- Extract to read:
The outlet 24 of the device 101 is equipped with a spray nozzle 26.

This nozzle 26 is carried inside the plug 23.

The outlet 24 is located on the vertical axis connecting the pocket to the reservoir.

In other words, the device 101 is arranged so that the fluid 7 exits vertically from the outlet 24.

Furthermore, the device 101 comprises at least one opening or hole or vent 133 connecting the interior volume of the reservoir 6:

• • either directly to the housing 13 and without passing through the pocket 2,
  • or outside the device 101 without passing through the housing 13 and without passing through the pocket 2.

FIGS. 1 to 3 describe the particular case of at least one vent 133 (exactly one for the example of these figures) connecting the interior volume of the reservoir 6 either to the housing 13. In this case, the plug 23 comprises, for each vent 133, a vent shutter 233 arranged to close the vent 133 with which it is associated (i.e. not to allow air to pass through this vent 133) when the plug 23 is in the second insertion position of the plug 23 (preferably, each vent shutter 233 is arranged so as not to obstruct the vent 133 with which it is associated when the plug 23 is in the first insertion position of the plug 23).

- Source data:
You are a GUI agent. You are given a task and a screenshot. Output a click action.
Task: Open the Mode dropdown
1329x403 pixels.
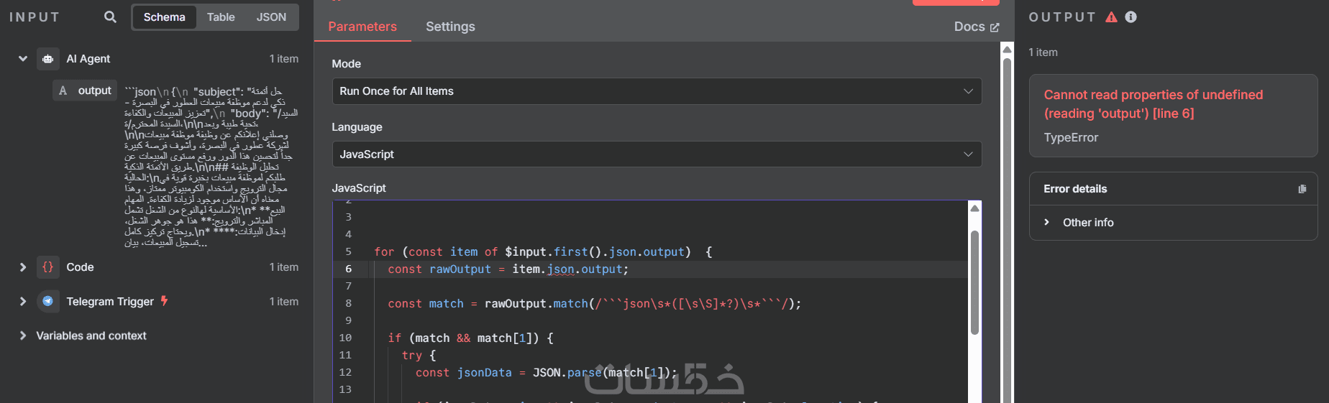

- Problem requirements:
From the spray device description, return the passage starting with "The outlet 24 of" and going on through "the outlet 24.", copied word for word.

- Finished answer:
The outlet 24 of the device 101 is equipped with a spray nozzle 26.

This nozzle 26 is carried inside the plug 23.

The outlet 24 is located on the vertical axis connecting the pocket to the reservoir.

In other words, the device 101 is arranged so that the fluid 7 exits vertically from the outlet 24.